REQUIREMENT:
Please keep to the lines below from the one with "Task: Click the black" through the one with "Task: Open the Explorer", and restate them word for word, ends included.

THE RECORDS:

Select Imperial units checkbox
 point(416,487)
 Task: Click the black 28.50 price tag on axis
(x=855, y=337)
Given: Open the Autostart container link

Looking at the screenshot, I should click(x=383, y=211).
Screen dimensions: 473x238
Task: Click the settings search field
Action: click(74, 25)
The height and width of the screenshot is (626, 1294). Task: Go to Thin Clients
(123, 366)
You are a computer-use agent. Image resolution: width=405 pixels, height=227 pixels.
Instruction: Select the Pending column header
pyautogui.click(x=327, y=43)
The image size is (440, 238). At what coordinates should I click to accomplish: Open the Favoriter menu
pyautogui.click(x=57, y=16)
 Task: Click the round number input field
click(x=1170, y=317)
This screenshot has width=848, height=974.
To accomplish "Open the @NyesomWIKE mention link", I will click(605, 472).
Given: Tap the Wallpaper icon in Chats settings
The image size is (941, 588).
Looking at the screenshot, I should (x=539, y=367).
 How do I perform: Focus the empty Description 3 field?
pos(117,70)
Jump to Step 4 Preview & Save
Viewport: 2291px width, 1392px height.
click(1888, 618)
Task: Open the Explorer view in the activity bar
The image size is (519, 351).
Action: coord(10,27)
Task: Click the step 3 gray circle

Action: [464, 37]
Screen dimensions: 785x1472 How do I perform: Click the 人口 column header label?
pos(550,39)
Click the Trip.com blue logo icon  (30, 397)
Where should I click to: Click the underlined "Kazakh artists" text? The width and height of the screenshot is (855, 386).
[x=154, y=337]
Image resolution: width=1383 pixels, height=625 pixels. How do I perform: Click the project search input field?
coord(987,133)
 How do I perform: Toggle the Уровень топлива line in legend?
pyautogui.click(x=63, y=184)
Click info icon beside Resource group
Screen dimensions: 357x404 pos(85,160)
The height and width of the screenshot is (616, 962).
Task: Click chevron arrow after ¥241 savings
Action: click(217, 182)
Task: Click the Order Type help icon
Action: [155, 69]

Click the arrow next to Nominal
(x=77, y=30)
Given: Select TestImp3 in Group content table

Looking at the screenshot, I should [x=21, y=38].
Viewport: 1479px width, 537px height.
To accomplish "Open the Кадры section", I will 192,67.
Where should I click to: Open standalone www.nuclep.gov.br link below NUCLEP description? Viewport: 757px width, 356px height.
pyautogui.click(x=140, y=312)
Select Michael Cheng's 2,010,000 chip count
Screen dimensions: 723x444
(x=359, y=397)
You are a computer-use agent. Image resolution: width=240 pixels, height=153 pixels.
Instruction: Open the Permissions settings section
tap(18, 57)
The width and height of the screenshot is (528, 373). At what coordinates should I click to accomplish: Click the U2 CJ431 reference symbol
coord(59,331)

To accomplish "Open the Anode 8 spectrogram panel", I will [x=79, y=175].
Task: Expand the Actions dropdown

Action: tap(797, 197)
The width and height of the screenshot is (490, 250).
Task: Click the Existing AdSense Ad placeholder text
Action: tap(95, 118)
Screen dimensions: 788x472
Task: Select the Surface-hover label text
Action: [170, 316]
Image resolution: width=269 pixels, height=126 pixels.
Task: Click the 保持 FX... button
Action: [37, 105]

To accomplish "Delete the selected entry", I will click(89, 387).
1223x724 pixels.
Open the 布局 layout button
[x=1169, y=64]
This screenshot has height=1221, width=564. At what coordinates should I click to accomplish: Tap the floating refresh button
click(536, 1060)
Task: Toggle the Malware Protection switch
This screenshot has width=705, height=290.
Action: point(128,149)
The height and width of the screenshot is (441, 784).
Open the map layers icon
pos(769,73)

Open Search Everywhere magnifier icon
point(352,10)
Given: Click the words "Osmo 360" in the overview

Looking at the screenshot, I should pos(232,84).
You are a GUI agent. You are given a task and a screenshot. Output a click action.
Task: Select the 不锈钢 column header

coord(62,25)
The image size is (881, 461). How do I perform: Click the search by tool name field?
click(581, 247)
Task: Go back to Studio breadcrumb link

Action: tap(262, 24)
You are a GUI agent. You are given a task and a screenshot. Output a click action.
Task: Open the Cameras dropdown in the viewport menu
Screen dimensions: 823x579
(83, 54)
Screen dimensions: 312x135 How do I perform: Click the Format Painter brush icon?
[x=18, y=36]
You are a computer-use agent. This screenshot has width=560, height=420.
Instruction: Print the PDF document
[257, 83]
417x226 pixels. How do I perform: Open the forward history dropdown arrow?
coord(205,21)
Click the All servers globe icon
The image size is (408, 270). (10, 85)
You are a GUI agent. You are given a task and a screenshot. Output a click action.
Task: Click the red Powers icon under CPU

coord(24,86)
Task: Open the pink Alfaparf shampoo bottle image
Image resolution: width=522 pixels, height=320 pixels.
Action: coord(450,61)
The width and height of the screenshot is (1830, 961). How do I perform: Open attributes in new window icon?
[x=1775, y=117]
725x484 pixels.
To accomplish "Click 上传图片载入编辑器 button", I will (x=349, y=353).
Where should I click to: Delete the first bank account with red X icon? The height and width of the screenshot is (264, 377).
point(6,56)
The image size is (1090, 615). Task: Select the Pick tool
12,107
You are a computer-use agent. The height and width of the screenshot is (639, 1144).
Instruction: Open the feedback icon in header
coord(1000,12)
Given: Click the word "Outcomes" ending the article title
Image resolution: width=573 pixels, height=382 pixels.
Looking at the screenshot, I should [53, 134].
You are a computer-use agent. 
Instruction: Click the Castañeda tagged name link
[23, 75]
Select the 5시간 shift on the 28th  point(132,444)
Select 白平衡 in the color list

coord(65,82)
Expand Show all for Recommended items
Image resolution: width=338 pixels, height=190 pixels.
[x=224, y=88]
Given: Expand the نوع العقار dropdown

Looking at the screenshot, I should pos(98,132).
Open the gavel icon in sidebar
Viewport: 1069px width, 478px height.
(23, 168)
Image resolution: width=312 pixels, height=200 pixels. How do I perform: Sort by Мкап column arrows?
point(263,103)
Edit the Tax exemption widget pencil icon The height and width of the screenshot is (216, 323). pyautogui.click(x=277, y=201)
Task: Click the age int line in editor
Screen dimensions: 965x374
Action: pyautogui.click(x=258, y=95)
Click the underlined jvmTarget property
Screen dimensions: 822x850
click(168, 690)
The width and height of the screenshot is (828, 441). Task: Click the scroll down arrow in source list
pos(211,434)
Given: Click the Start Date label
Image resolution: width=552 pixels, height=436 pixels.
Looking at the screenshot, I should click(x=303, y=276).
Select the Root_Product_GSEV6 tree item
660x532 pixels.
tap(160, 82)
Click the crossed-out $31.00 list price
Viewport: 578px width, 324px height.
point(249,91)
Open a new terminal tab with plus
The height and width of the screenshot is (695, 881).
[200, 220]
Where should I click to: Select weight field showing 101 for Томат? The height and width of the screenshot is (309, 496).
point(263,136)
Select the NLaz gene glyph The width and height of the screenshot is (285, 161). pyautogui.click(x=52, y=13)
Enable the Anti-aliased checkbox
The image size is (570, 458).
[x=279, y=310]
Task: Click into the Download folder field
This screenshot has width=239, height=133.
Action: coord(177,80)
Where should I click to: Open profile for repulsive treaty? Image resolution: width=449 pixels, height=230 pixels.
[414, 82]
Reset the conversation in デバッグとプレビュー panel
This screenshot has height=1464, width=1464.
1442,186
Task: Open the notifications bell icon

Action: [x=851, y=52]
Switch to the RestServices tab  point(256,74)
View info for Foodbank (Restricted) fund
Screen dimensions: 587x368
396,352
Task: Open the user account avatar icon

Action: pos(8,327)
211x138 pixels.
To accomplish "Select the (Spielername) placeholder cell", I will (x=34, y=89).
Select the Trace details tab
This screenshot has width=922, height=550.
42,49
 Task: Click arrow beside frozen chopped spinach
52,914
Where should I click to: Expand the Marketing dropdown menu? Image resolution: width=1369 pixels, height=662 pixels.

COMPLETED EXERCISE:
 Task: Click the black 28.50 price tag on axis
(x=855, y=337)
Given: Open the Autostart container link

Looking at the screenshot, I should click(x=383, y=211).
Screen dimensions: 473x238
Task: Click the settings search field
Action: click(74, 25)
The height and width of the screenshot is (626, 1294). Task: Go to Thin Clients
(123, 366)
You are a computer-use agent. Image resolution: width=405 pixels, height=227 pixels.
Instruction: Select the Pending column header
pyautogui.click(x=327, y=43)
The image size is (440, 238). At what coordinates should I click to accomplish: Open the Favoriter menu
pyautogui.click(x=57, y=16)
 Task: Click the round number input field
click(x=1170, y=317)
This screenshot has width=848, height=974.
To accomplish "Open the @NyesomWIKE mention link", I will click(605, 472).
Given: Tap the Wallpaper icon in Chats settings
The image size is (941, 588).
Looking at the screenshot, I should (x=539, y=367).
 How do I perform: Focus the empty Description 3 field?
pos(117,70)
Jump to Step 4 Preview & Save
Viewport: 2291px width, 1392px height.
click(1888, 618)
Task: Open the Explorer view in the activity bar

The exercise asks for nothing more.